The quake lasted for barely half a minute, then the world stilled once more. Meya's body was still trembling as she extricated herself from the wall and fell against Coris's chest instead. His soft voice flowed over her like a calm breeze as his clammy hand smoothed her hair.
"It's alright. It's gone now. Everything's fine."
"What in the three lands was that?" Meya demanded, voice shaking as hard as her hands twisting Coris's tunic. Coris gave a nonchalant shrug.
"Just an earthquake. It's no big deal."
"No big deal!?" Meya snapped, pushing away from Coris, who looked both surprised and seconds from bursting out laughing.
Meya felt her cheeks burning, and turned the other way; come to think of it, she had been the only one screaming in the whole building. The busy buzz downstairs had droned through the whole ordeal as if nothing had happened.
"We can feel quakes from Neverend Heights here in the far west. The volcano's still puffing brimstone."

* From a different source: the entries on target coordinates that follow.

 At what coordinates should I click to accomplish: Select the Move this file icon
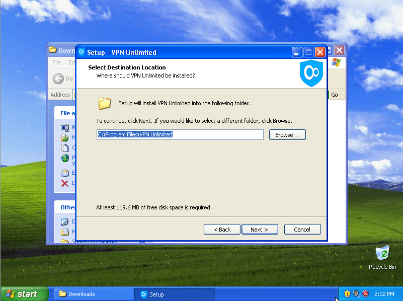65,138
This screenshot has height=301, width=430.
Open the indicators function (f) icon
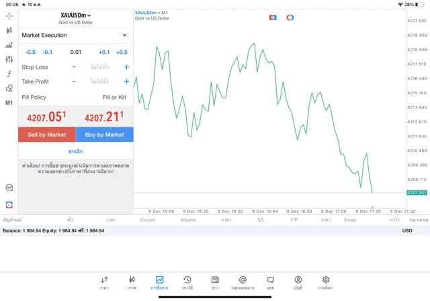(x=9, y=74)
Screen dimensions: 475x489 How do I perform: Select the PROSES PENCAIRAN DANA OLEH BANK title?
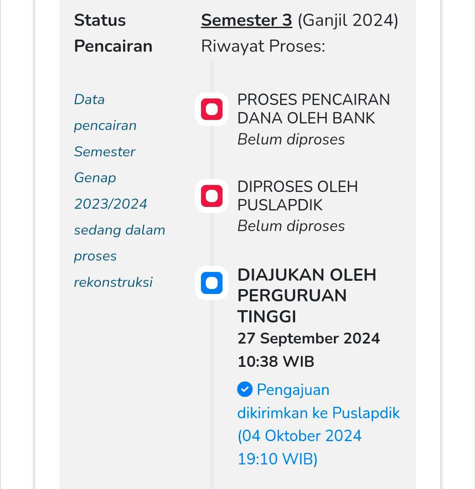tap(314, 109)
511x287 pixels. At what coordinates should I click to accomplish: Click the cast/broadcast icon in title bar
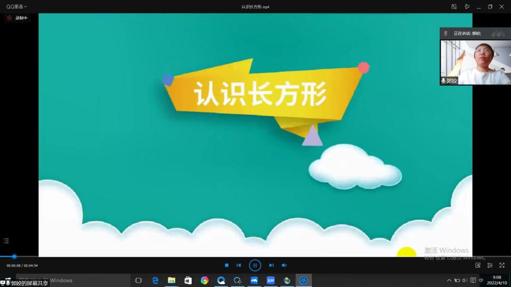(467, 6)
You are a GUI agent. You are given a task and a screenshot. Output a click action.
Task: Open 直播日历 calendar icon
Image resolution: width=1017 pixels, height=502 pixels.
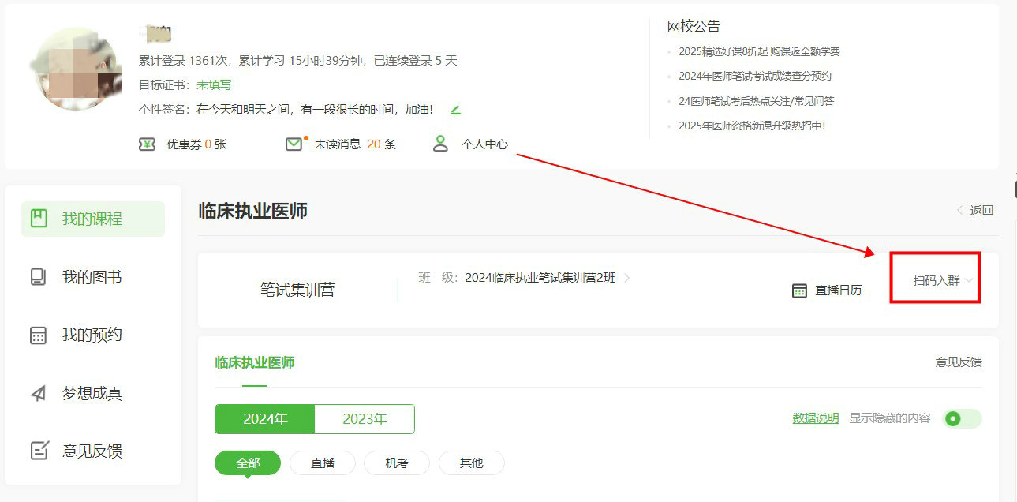(799, 290)
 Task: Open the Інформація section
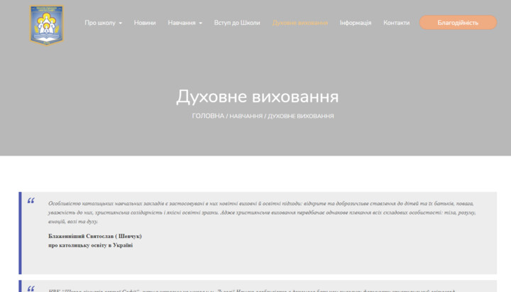pos(355,23)
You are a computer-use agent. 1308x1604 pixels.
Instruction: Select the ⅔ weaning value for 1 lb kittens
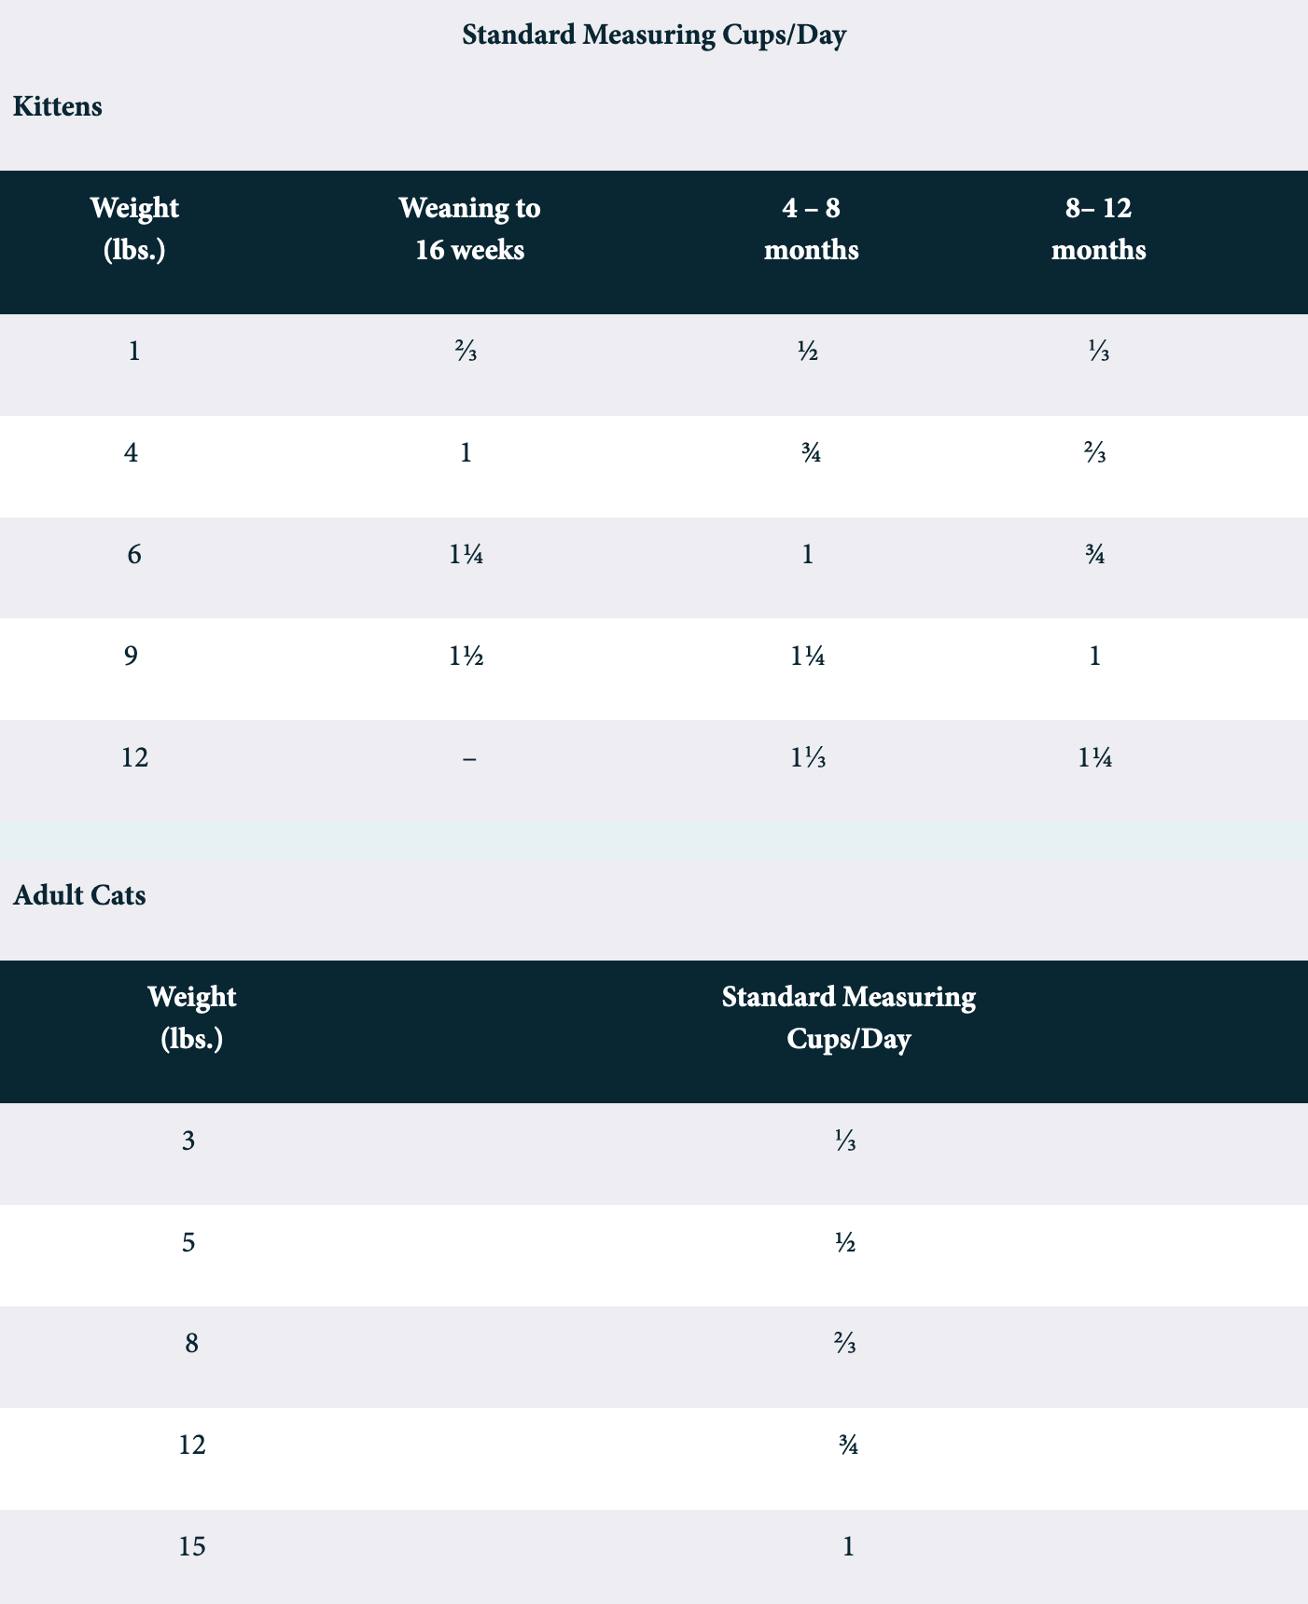click(466, 352)
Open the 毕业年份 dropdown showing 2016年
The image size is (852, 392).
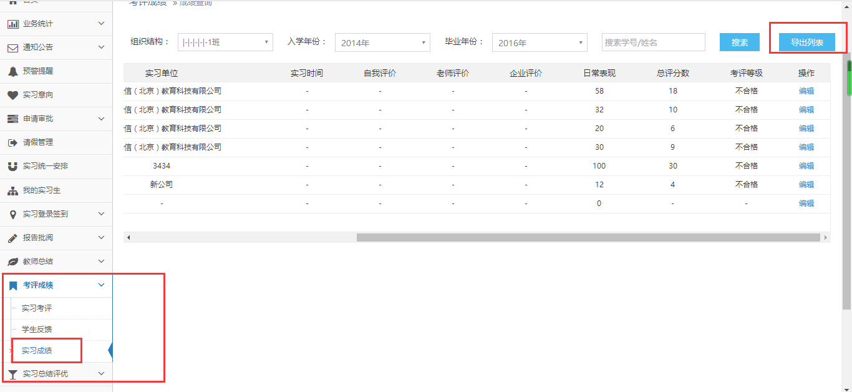point(540,42)
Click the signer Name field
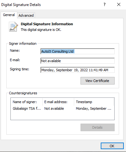 (77, 51)
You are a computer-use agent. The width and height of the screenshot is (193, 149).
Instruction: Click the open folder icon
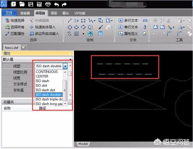22,4
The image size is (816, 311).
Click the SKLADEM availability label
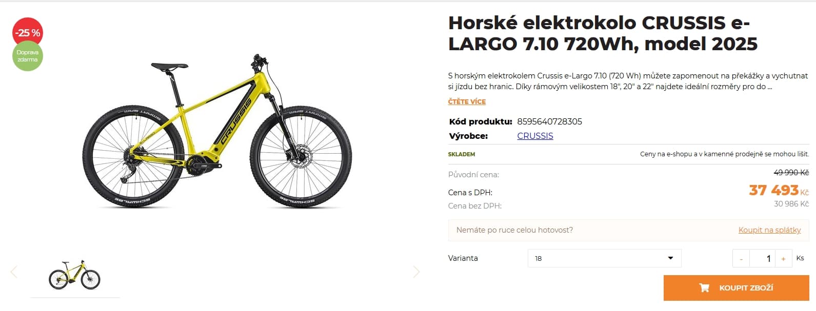coord(462,154)
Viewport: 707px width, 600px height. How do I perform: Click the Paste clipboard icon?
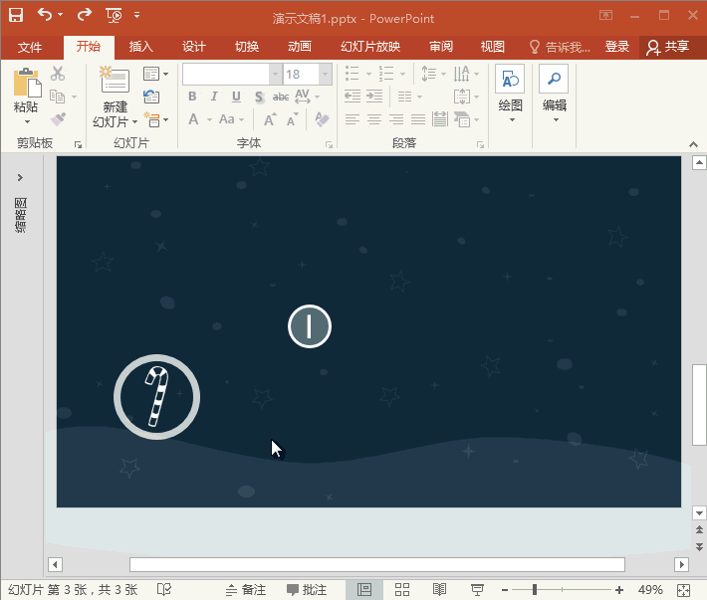tap(27, 85)
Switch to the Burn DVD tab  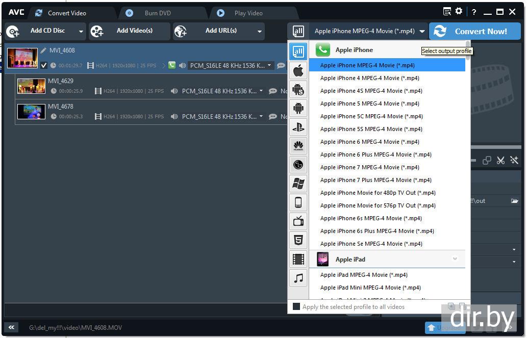click(158, 13)
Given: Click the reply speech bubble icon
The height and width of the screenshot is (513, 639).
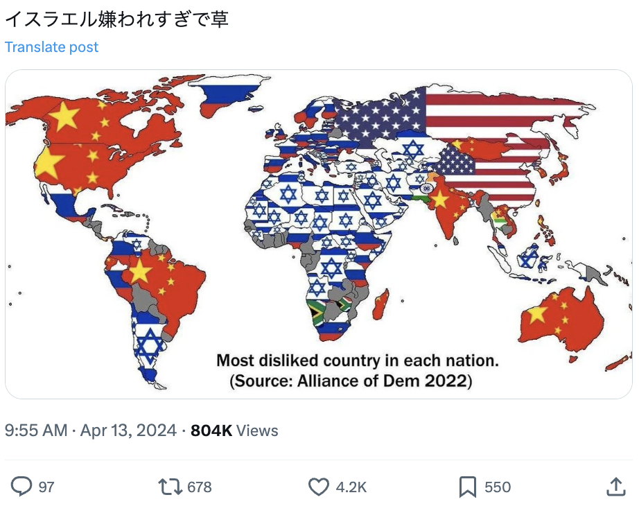Looking at the screenshot, I should [21, 487].
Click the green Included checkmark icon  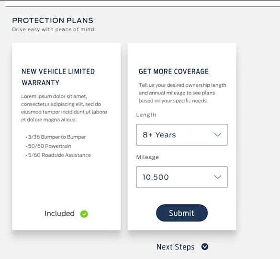[x=84, y=214]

Coris explained, his voice rippling with the slight tremors of laughter, looking both sympathetic and amused. He moved away and began walking backwards, towards an open door at the other end of the hallway.
"I'll go talk with Bailiff Mansfuld for a bit. You have a look around. There's nothing much to see, though."
Coris shot her a wink and a smirk, as Meya blinked blankly, still not done recovering. But the split-second Coris whirled away and strode off, Meya heard a sharp crack from above.
She glanced up. One end of a wood truss had broken free, and was free-falling right to where Coris was.
"Coris! Get out!"
Meya screamed as she plunged forth like a spear, hands outstretched. The flat of her palms connected with Coris's bony back, pitching him face-down to the floor.
She had just enough time to see Coris whip around, wide-eyed in horror, before the heavy plank landed a decapitating blow to her nape, and all her senses were consumed by blank darkness.